Couldn't get it to work


----------



## ruthiesbees (Aug 27, 2013)

Hmm. Setting are public on the post. Can anyone else see it if they are logged into their FB account?


----------



## RichM (Dec 22, 2015)

It worked for me, and I am not on facebook.


----------



## ahwolle (Sep 20, 2016)

That was super cool! Thanks for sharing!


----------



## RichM (Dec 22, 2015)

Very nice! Can you give us some details about the microscope and software?


----------



## ruthiesbees (Aug 27, 2013)

RichM said:


> Very nice! Can you give us some details about the microscope and software?


Inexpensive one ($20) through ebay that hooks to the PC. It has it's own software, which is very limited but still what I took the video with.

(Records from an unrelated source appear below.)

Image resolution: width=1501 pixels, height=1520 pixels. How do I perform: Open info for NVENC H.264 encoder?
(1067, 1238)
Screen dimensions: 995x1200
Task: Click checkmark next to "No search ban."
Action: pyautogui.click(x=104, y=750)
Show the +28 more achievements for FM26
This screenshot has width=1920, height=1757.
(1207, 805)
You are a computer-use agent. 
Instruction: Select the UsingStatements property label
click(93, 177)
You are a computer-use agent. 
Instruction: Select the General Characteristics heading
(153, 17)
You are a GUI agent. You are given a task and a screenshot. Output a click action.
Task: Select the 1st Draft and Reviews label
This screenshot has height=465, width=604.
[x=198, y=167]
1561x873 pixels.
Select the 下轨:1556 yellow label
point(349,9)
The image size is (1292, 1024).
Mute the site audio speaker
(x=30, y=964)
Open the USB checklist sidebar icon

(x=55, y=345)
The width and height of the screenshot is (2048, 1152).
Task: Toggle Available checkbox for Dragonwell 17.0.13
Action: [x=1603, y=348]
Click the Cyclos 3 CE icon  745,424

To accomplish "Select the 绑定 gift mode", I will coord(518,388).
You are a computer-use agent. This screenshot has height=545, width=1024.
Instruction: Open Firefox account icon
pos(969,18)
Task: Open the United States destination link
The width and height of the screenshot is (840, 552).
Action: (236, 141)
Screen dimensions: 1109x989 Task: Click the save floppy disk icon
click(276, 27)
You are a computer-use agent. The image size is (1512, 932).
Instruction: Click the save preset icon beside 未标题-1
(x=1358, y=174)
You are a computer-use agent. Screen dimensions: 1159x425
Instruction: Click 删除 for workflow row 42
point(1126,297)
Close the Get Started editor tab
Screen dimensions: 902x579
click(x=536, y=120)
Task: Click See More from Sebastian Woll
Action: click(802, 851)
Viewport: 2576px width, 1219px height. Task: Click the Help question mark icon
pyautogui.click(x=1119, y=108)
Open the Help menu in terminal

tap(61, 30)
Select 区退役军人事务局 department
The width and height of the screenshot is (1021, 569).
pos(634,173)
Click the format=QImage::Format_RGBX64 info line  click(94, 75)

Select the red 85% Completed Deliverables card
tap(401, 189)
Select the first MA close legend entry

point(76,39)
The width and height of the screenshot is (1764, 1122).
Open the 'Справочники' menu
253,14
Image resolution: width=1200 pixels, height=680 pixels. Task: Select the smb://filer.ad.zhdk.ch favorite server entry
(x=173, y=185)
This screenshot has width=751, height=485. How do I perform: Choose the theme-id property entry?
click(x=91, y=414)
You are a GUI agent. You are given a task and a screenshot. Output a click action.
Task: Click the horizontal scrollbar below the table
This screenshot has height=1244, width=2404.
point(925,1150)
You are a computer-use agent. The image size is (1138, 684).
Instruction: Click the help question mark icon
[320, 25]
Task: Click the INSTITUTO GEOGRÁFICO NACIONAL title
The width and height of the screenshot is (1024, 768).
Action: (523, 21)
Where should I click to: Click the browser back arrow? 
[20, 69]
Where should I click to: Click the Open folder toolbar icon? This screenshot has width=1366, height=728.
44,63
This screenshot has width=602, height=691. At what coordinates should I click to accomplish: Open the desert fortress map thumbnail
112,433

Fun to play around with but the stand doesn't have the range that it should to be really useful. Works fine for things that are not crawling around. I originally bought it to check my monarch butterflies for OE spores and just started playing around with it on the bees. Next step is to take the laptop and microscope outside to the hive to see what I can see.

This is a link to ebay to the one I purchased. http://www.ebay.com/itm/2MP-1000X-8...179438?hash=item25b870a2ee:g:ouAAAOSwP~tW6Jn4


----------



## crofter (May 5, 2011)

ruthiesbees said:


> Hmm. Setting are public on the post. Can anyone else see it if they are logged into their FB account?


I could view them even though I do not have FB account. I just had to decline (not now) option on the invitation to sign up. 

Very nice videos!

Thanks,


----------



## cervus (May 8, 2016)

Fascinating! Thanks for sharing. I hope you don't mind that I shared your video on our club's facebook page.


----------



## Marti (Jun 29, 2014)

That was awesome!


----------



## jimmye (Apr 5, 2016)

Way cool,thanks for sharing and the link for the microscope.


----------



## JConnolly (Feb 21, 2015)

Very  Ruth. Thanks for sharing that. My little girl liked it too (15, but she is my little one)


----------



## beepro (Dec 31, 2012)

I got one too with 10 mega pixels. Going to use it for the I.I. queen process.


----------